YOUR OBJECTIVE =>
Please report every line in the entries that contains the string "Given".
-=-=-
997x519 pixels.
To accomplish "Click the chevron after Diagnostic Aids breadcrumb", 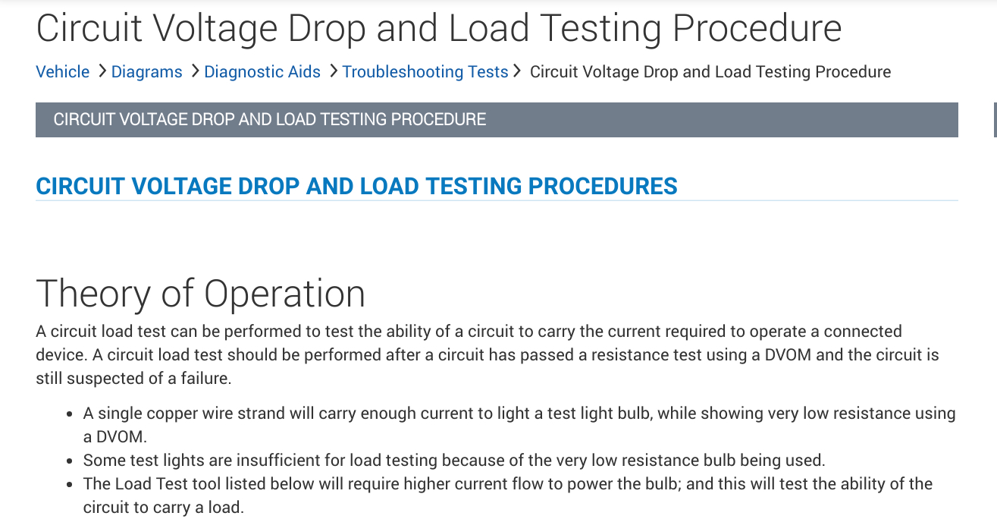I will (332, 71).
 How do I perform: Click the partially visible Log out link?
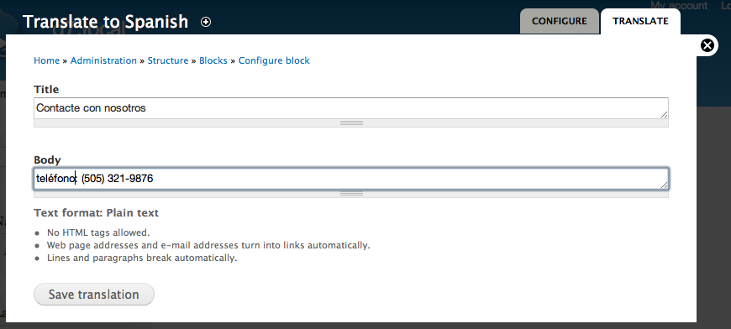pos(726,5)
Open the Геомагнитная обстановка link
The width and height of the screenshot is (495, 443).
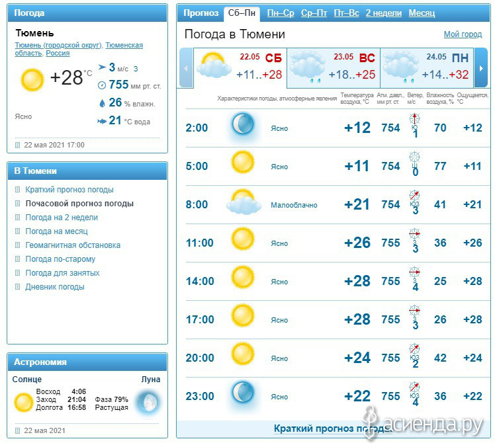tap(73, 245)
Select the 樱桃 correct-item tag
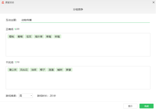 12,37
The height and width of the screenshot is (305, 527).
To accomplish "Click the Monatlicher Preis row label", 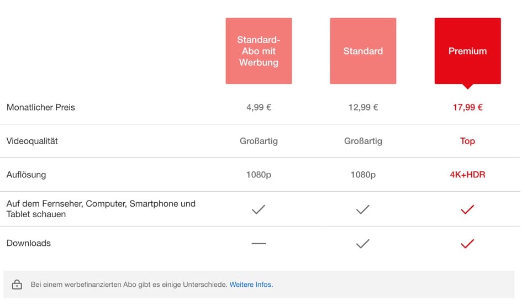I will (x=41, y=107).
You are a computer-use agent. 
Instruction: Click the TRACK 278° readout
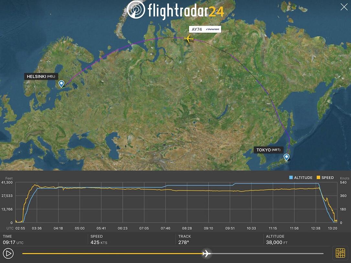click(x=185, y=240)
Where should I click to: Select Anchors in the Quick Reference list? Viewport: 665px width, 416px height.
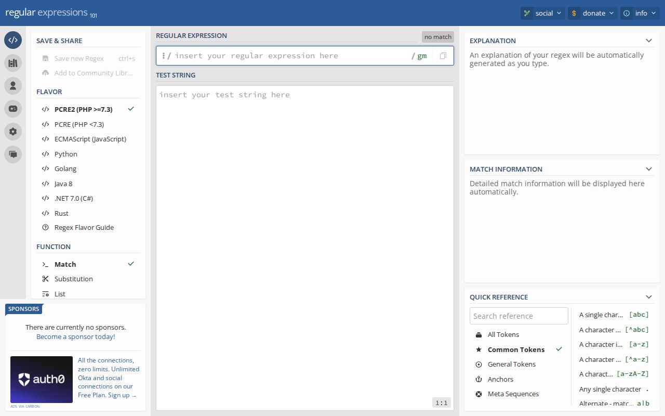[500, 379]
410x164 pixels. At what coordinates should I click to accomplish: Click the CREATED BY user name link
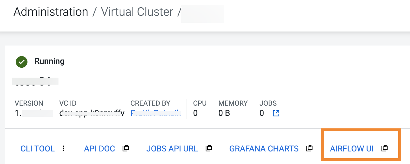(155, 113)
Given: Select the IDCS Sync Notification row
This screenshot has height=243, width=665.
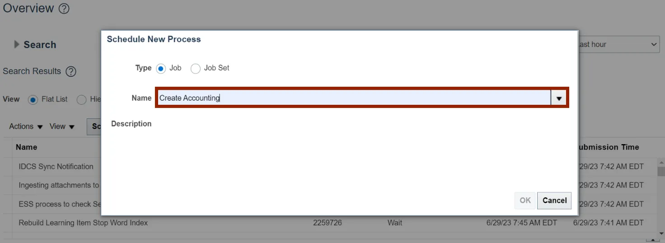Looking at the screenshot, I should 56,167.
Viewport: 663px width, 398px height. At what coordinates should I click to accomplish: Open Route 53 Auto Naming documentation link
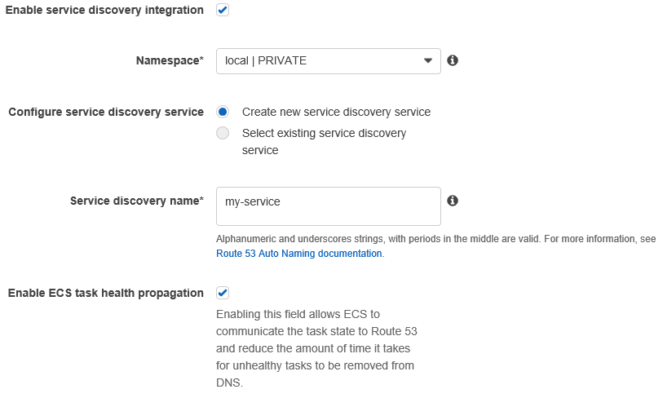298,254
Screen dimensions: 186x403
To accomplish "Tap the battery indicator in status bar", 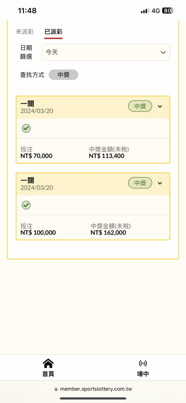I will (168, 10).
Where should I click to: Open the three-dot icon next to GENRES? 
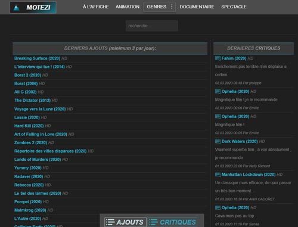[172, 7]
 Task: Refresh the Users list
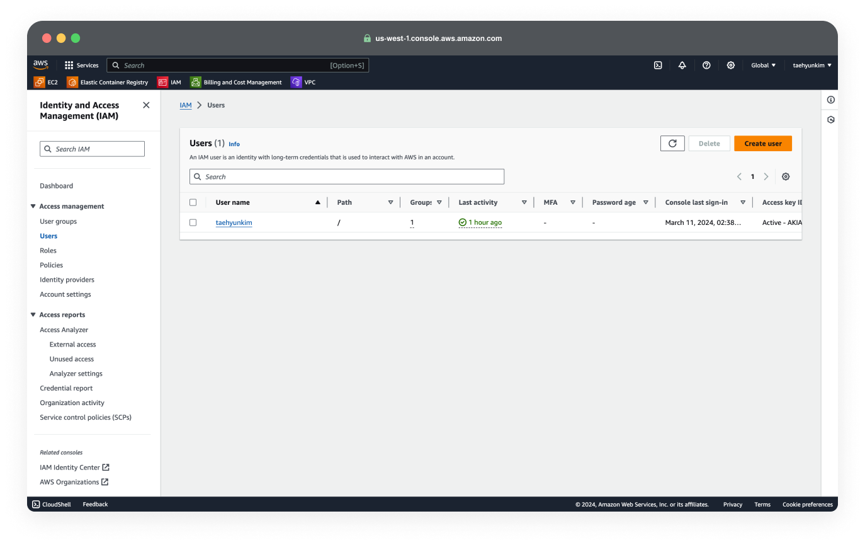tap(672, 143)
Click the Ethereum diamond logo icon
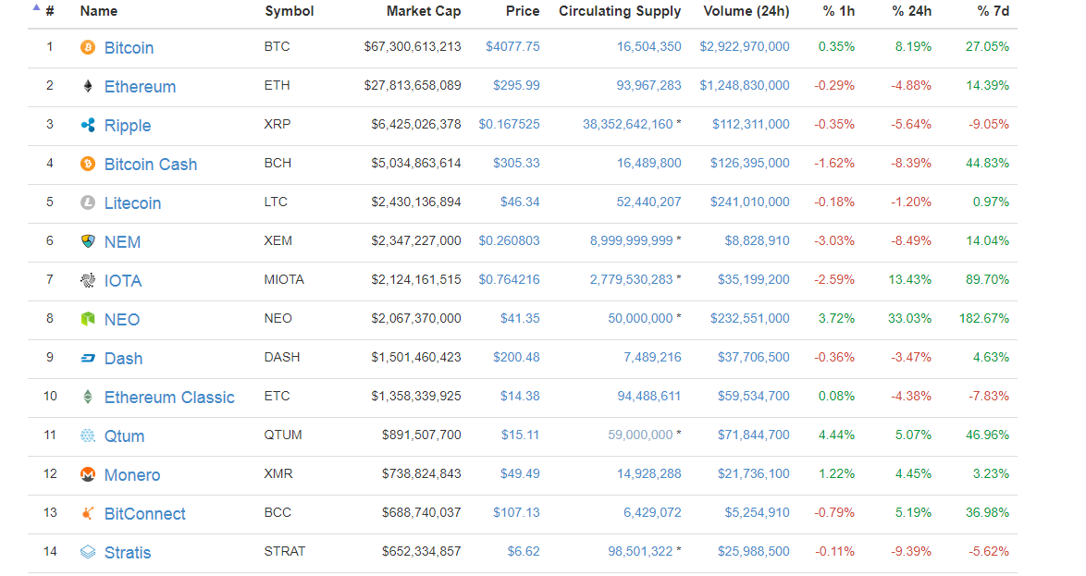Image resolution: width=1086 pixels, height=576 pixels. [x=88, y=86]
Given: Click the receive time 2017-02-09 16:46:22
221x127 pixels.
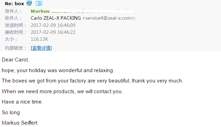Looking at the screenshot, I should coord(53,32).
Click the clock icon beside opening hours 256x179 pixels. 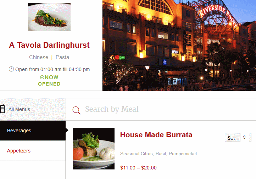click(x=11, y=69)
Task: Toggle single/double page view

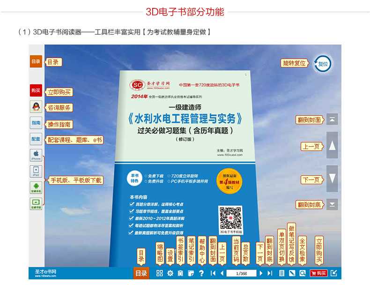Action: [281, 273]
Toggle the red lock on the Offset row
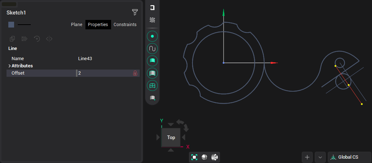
-=-=-
OUTPUT FOR THIS EXERCISE =>
Given: Select the IDCS Sync Notification row
Given: Click the receive time 2017-02-09 16:46:22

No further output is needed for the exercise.